Bisnis.com, JAKARTA — Institute for Development of Economics and Finance atau Indef memperkirakan bahwa kenaikan harga bahan bakar minyak atau BBM akan mendorong inflasi secara langsung pada bulan September, bahkan dapat membuat inflasi secara tahunan (year-on-year/yoy) naik hingga 7,7 persen.
Peneliti Center of Industry, Trade, and Investment Indef Ahmad Heri Firdaus menjelaskan bahwa berdasarkan perhitungan pihaknya, kenaikan harga BBM tetap akan meningkatkan inflasi.
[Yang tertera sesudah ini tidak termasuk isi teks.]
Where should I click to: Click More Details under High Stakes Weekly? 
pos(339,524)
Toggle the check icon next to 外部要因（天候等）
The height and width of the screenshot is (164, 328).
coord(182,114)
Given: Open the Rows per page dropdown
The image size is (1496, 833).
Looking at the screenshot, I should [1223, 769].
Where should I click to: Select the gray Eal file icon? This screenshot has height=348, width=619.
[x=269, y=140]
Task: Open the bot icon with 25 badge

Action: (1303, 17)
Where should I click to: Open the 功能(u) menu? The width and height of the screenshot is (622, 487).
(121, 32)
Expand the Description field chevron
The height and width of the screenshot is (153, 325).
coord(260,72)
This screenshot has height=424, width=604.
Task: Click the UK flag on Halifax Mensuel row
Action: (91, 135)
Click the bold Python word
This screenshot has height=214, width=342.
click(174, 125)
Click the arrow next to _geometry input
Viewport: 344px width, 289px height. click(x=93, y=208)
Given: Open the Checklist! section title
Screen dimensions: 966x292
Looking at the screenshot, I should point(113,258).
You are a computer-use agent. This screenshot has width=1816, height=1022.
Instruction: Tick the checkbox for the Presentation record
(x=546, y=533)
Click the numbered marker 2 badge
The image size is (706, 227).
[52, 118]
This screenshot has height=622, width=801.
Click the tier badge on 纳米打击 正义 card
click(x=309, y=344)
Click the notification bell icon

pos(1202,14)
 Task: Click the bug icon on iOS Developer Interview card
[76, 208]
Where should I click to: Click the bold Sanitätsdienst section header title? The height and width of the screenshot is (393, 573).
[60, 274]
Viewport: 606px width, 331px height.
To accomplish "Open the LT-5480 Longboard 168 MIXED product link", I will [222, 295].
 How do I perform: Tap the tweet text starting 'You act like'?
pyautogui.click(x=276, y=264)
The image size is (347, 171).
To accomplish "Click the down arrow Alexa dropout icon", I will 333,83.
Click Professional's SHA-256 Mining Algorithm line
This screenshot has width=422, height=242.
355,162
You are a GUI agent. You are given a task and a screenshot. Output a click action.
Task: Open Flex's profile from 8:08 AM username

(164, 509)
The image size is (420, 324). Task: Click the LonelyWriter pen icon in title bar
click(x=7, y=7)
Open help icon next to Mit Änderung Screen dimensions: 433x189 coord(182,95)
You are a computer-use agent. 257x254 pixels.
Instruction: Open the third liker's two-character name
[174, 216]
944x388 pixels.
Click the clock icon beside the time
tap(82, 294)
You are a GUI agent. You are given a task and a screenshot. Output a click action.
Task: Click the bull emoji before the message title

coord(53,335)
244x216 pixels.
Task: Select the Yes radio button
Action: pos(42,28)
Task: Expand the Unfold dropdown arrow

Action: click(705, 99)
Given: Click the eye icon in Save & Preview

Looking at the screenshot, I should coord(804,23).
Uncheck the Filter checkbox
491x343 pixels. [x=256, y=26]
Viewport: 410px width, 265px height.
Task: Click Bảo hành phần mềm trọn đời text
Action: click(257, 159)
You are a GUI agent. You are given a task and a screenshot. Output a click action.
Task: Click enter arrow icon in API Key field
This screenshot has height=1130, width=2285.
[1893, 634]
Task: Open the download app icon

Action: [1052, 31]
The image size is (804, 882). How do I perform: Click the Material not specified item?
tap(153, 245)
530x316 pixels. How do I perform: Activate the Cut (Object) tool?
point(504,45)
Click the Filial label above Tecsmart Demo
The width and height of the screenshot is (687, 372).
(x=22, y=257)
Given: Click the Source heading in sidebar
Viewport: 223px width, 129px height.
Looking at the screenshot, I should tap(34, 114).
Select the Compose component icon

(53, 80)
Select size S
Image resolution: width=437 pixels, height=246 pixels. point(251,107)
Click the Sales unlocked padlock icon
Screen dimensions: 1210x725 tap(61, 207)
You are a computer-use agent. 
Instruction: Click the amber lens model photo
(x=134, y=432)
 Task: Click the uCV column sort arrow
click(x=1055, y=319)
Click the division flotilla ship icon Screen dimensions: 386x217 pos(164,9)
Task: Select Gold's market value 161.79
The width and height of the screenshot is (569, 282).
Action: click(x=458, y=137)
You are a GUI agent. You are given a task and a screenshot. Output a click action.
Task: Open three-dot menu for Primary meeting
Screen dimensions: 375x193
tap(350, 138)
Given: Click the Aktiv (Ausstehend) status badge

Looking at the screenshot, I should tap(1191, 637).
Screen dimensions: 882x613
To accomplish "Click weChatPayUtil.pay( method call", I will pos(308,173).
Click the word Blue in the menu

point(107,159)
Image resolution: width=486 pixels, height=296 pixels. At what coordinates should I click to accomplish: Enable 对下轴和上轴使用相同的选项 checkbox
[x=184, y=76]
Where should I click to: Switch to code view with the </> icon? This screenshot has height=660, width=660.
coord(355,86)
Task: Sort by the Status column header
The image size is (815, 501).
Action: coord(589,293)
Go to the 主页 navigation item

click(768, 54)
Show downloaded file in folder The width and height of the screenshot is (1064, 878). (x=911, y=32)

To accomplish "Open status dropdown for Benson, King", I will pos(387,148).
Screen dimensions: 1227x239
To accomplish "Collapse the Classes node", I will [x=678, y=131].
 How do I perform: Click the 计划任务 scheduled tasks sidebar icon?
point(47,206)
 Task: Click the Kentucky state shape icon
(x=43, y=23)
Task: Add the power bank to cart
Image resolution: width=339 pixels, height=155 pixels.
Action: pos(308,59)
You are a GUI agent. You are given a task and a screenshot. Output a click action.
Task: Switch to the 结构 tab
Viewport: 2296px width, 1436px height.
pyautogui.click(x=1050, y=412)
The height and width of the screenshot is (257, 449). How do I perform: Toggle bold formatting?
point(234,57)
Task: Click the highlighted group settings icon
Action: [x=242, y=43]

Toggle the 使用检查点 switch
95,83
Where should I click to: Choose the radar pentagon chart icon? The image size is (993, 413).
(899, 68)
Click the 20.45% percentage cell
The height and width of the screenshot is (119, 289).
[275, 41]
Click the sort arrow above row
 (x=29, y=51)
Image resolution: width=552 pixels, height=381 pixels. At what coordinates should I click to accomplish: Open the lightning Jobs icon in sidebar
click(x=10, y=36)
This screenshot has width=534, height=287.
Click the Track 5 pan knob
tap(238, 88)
Meskipun terdapat penyaluran bantuan sosial senilai Rp24,7 triliun, lonjakan inflasi tetap tidak terhindarkan.
"Inflasi tahunan [2022] bisa mencapai 7,7 persen," ujar Ahmad dalam diskusi publik Indef bertajuk Dampak Kenaikan Harga BBM dan Isu Penghapusan Daya Listrik 450 VA, Rabu (21/9/2022).
Indef memperkirakan bahwa akan terjadi kenaikan inflasi 1,86 persen pada September 2022, bulan terjadinya kenaikan harga BBM. Dampaknya akan tetap terasa dalam beberapa bulan setelahnya, yakni penambahan inflasi 1,2 persen pada Oktober 2022, 0,8 persen pada November 2022, dan 0,9 persen pada Desember 2022.
Dia menyebut bahwa lonjakan inflasi mulai dari September 2022 bukan hanya memengaruhi inflasi tahunan secara signifikan, tetapi juga berpotensi masih berdampak pada inflasi bulan-bulan awal 2023.
"Hal tersebut perlu diwaspadai oleh pemerintah," imbuhnya.
Baca Juga
Indef menilai bahwa dampak inflasi dari kenaikan harga BBM tidak boleh dipandang remeh. Apalagi, lanjutnya, garis kemiskinan dapat meningkat jika laju inflasi naik tinggi.
Dengan demikian, terdapat risiko tingkat kemiskinan akan kembali meningkat pasca pemerintah menaikkan harga BBM subsidi pada 3 September 2022.
"Tingkat kemiskinan akan meningkat lagi pada September 2022, bahkan berpotensi melebihi tingkat kemiskinan waktu pandemi Covid-19," kata Ahmad.